> GIVEN REQUEST
Copy the passage on real-time data architecture from "Companies benefit most" to "customer? (clickstream analytics)", substituting "website visitor" for "online customer".

> SELECTION
The need to process data in real-time has more and more organizations augmenting traditional batch processing data architectures with real-time streaming architectures. In a real-time architecture you process and analyze or serve data as close as possible to when you get a hold of it, sometimes in less than a second, or minutes later at most. While in theory any data-driven organization could benefit from zero or near-zero latency, it’s not critical in every case.
For example, higher latency is probably sufficient for:
- BI reports – Dashboards that are hours out of date are not appreciably less useful than those updated every minute, depending on the type of business, of course.
- Product analytics – Tracking behavior in digital products to understand feature use, evaluate UX changes, increase usage, and reduce abandonment.
- Data science – Usually looking for patterns across large sets of historical data; insights and actions do not usually change based on having up-to-the second data.
But as data, analytics, and AI become more embedded in the day-to-day operations of many organizations, real-time architecture is becoming essential – especially when data is being generated in a continuous stream and arriving at high velocity.
Companies benefit most from a real-time architecture when they must ask questions such as:
- Which ad or offer do we automatically serve an online customer? (clickstream analytics)
- Do we approve this transaction? (fraud detection)
- Should we block this user? (cybersecurity)
- Is this equipment in danger of failure? (predictive maintenance)
Common use cases that compel a real-time architecture include:
- Fraud detection – Combining real-time transaction analysis with complex machine-learning algorithms to identify patterns and detect anomalies that signal fraud in real-time.

> GIVEN ENTRIES
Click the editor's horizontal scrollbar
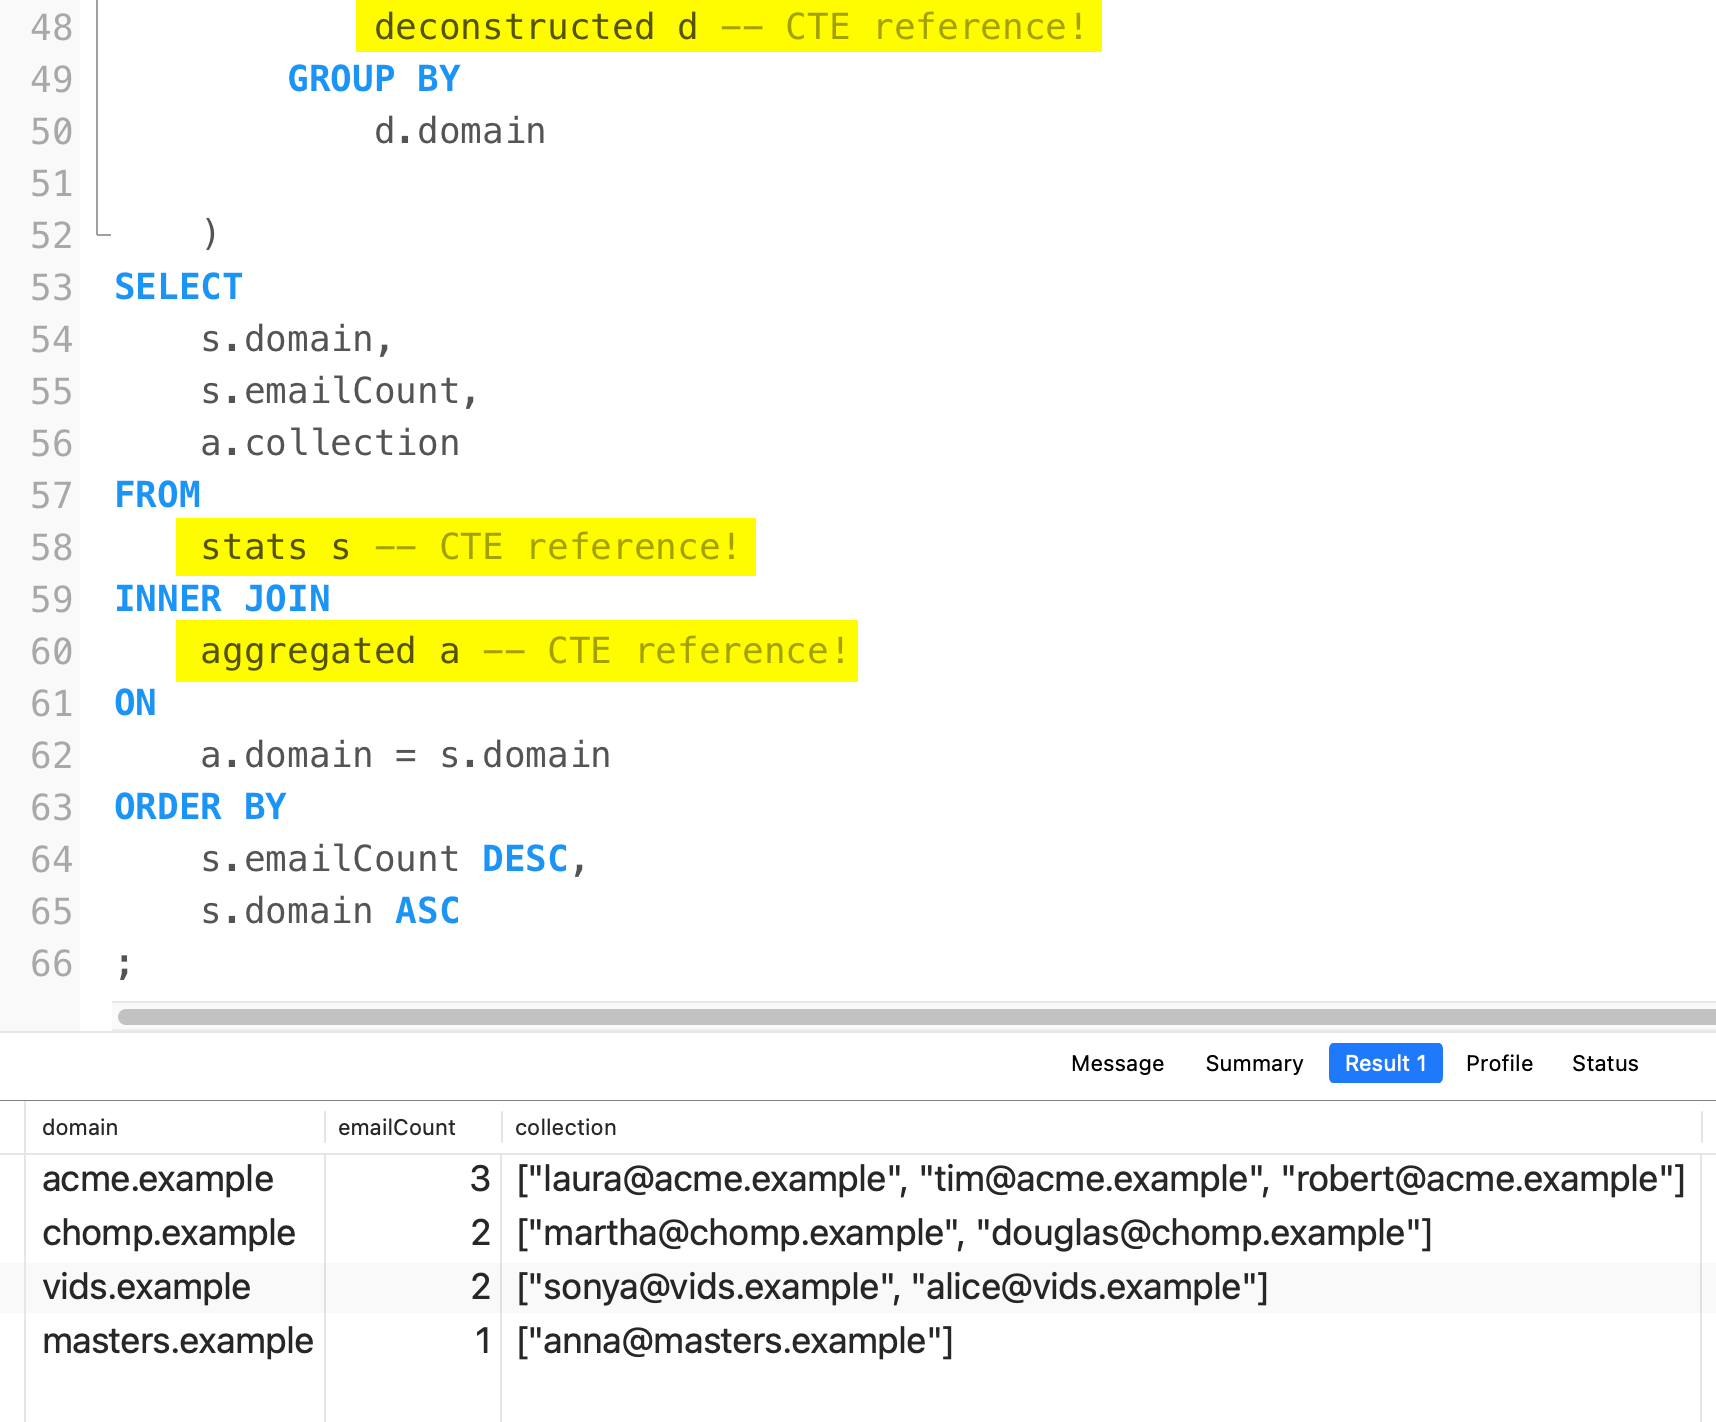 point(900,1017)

---

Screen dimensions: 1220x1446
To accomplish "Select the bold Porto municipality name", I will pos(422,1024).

> FINISHED TASK
Companies benefit most from a real-time architecture when they must ask questions such as:
- Which ad or offer do we automatically serve an website visitor? (clickstream analytics)